- [Records provided]
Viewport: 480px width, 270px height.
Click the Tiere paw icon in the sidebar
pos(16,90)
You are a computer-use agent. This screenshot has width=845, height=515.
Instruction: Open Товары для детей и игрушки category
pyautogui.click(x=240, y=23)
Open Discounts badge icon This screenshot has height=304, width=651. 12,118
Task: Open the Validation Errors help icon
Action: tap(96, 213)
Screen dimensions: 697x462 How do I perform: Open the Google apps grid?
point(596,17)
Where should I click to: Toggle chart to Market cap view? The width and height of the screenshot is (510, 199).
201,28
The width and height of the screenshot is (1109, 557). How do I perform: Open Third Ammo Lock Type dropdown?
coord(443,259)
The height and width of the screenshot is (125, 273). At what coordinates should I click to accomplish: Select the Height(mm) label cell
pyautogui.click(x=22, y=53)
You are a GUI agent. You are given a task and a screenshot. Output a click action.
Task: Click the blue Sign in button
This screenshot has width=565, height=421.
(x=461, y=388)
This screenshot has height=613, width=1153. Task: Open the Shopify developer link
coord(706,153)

- [Work to be completed] Give the items from the line with "Screen dimensions: 697x462" through the last item as a two-column CSV with the headers item_text and answer. Make one row per item, put each field in double quotes, and turn any line breaks inside a field into spaces.

- [Result of this task]
item_text,answer
"Screen dimensions: 697x462 How do I perform: Open the Google apps grid?","point(596,17)"
"Where should I click to: Toggle chart to Market cap view? The width and height of the screenshot is (510, 199).","201,28"
"The width and height of the screenshot is (1109, 557). How do I perform: Open Third Ammo Lock Type dropdown?","coord(443,259)"
"The height and width of the screenshot is (125, 273). At what coordinates should I click to accomplish: Select the Height(mm) label cell","pyautogui.click(x=22, y=53)"
"You are a GUI agent. You are given a task and a screenshot. Output a click action. Task: Click the blue Sign in button This screenshot has width=565, height=421.","(x=461, y=388)"
"This screenshot has height=613, width=1153. Task: Open the Shopify developer link","coord(706,153)"